BEGIN DATA FOR REVIEW
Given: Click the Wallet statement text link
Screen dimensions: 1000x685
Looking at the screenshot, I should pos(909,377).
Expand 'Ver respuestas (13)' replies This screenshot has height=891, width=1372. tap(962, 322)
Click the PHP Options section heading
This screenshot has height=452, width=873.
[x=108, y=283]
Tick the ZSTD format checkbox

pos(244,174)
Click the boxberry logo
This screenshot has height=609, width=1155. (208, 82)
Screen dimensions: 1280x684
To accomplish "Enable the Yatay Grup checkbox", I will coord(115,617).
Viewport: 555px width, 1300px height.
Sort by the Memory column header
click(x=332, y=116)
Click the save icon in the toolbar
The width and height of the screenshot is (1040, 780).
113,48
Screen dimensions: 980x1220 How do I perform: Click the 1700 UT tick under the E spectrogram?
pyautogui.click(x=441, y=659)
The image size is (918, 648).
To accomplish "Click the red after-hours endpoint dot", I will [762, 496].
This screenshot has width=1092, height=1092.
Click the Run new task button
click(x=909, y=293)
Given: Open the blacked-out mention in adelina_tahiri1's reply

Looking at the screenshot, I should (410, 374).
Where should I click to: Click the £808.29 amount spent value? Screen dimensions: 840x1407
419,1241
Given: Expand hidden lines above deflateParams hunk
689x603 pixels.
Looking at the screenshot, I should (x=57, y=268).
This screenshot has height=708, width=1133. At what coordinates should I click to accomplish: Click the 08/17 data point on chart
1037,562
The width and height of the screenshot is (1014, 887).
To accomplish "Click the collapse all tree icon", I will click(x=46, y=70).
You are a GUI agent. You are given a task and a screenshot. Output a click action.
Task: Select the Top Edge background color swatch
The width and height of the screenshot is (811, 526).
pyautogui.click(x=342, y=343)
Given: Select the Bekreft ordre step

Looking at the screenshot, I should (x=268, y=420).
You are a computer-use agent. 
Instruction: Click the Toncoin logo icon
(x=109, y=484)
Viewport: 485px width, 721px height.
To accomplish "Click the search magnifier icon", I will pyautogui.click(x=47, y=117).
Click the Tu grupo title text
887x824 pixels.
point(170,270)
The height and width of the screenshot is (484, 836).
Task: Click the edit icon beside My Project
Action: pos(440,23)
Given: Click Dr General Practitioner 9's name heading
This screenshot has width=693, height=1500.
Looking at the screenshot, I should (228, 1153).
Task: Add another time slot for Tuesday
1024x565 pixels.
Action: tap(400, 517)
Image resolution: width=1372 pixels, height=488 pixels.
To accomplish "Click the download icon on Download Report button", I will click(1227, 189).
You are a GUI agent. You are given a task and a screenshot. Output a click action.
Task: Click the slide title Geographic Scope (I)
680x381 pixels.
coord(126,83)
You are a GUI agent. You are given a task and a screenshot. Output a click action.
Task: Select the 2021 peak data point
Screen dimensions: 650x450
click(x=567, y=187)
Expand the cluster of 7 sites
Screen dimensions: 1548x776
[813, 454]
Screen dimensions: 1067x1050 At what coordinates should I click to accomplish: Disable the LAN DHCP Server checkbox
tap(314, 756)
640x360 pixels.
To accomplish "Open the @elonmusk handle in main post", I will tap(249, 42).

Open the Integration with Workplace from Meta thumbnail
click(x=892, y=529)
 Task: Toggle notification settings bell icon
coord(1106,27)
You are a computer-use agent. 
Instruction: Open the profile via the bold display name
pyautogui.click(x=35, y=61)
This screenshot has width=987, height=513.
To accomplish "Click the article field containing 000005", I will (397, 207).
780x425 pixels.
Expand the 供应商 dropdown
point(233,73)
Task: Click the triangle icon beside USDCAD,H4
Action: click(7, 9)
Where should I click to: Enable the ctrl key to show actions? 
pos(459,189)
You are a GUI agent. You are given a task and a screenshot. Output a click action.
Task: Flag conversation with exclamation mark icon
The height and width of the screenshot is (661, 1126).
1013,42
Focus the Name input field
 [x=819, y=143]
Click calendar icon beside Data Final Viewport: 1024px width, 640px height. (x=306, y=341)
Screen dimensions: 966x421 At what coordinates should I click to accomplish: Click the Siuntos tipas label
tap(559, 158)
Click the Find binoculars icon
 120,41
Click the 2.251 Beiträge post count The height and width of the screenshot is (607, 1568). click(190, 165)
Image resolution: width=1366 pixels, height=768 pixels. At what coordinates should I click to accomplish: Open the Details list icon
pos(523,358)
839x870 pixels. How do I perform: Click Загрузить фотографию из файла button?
END DATA FOR REVIEW
• **YOUR OBJECTIVE**
All of the data above should be output exactly.

• **ANSWER SPACE**
Given: Click the Wallet statement text link
Screen dimensions: 1000x685
Looking at the screenshot, I should pos(909,377).
Expand 'Ver respuestas (13)' replies This screenshot has height=891, width=1372. tap(962, 322)
Click the PHP Options section heading
This screenshot has height=452, width=873.
[x=108, y=283]
Tick the ZSTD format checkbox

pos(244,174)
Click the boxberry logo
This screenshot has height=609, width=1155. (208, 82)
Screen dimensions: 1280x684
To accomplish "Enable the Yatay Grup checkbox", I will coord(115,617).
Viewport: 555px width, 1300px height.
Sort by the Memory column header
click(x=332, y=116)
Click the save icon in the toolbar
The width and height of the screenshot is (1040, 780).
113,48
Screen dimensions: 980x1220 How do I perform: Click the 1700 UT tick under the E spectrogram?
pyautogui.click(x=441, y=659)
The image size is (918, 648).
To accomplish "Click the red after-hours endpoint dot", I will [762, 496].
This screenshot has width=1092, height=1092.
Click the Run new task button
click(x=909, y=293)
Given: Open the blacked-out mention in adelina_tahiri1's reply

Looking at the screenshot, I should (410, 374).
Where should I click to: Click the £808.29 amount spent value? Screen dimensions: 840x1407
419,1241
Given: Expand hidden lines above deflateParams hunk
689x603 pixels.
Looking at the screenshot, I should (x=57, y=268).
This screenshot has height=708, width=1133. At what coordinates should I click to accomplish: Click the 08/17 data point on chart
1037,562
The width and height of the screenshot is (1014, 887).
To accomplish "Click the collapse all tree icon", I will click(x=46, y=70).
You are a GUI agent. You are given a task and a screenshot. Output a click action.
Task: Select the Top Edge background color swatch
The width and height of the screenshot is (811, 526).
pyautogui.click(x=342, y=343)
Given: Select the Bekreft ordre step

Looking at the screenshot, I should (x=268, y=420).
You are a computer-use agent. 
Instruction: Click the Toncoin logo icon
(x=109, y=484)
Viewport: 485px width, 721px height.
To accomplish "Click the search magnifier icon", I will pyautogui.click(x=47, y=117).
Click the Tu grupo title text
887x824 pixels.
point(170,270)
The height and width of the screenshot is (484, 836).
Task: Click the edit icon beside My Project
Action: pos(440,23)
Given: Click Dr General Practitioner 9's name heading
This screenshot has width=693, height=1500.
Looking at the screenshot, I should (228, 1153).
Task: Add another time slot for Tuesday
1024x565 pixels.
Action: tap(400, 517)
Image resolution: width=1372 pixels, height=488 pixels.
To accomplish "Click the download icon on Download Report button", I will click(1227, 189).
You are a GUI agent. You are given a task and a screenshot. Output a click action.
Task: Click the slide title Geographic Scope (I)
680x381 pixels.
coord(126,83)
You are a GUI agent. You are given a task and a screenshot. Output a click action.
Task: Select the 2021 peak data point
Screen dimensions: 650x450
click(x=567, y=187)
Expand the cluster of 7 sites
Screen dimensions: 1548x776
[813, 454]
Screen dimensions: 1067x1050 At what coordinates should I click to accomplish: Disable the LAN DHCP Server checkbox
tap(314, 756)
640x360 pixels.
To accomplish "Open the @elonmusk handle in main post", I will tap(249, 42).

Open the Integration with Workplace from Meta thumbnail
click(x=892, y=529)
 Task: Toggle notification settings bell icon
coord(1106,27)
You are a computer-use agent. 
Instruction: Open the profile via the bold display name
pyautogui.click(x=35, y=61)
This screenshot has width=987, height=513.
To accomplish "Click the article field containing 000005", I will (397, 207).
780x425 pixels.
Expand the 供应商 dropdown
point(233,73)
Task: Click the triangle icon beside USDCAD,H4
Action: click(7, 9)
Where should I click to: Enable the ctrl key to show actions? 
pos(459,189)
You are a GUI agent. You are given a task and a screenshot. Output a click action.
Task: Flag conversation with exclamation mark icon
The height and width of the screenshot is (661, 1126).
1013,42
Focus the Name input field
 [x=819, y=143]
Click calendar icon beside Data Final Viewport: 1024px width, 640px height. (x=306, y=341)
Screen dimensions: 966x421 At what coordinates should I click to accomplish: Click the Siuntos tipas label
tap(559, 158)
Click the Find binoculars icon
 120,41
Click the 2.251 Beiträge post count The height and width of the screenshot is (607, 1568). click(190, 165)
Image resolution: width=1366 pixels, height=768 pixels. At what coordinates should I click to accomplish: Open the Details list icon
pos(523,358)
839x870 pixels. How do I perform: Click Загрузить фотографию из файла button?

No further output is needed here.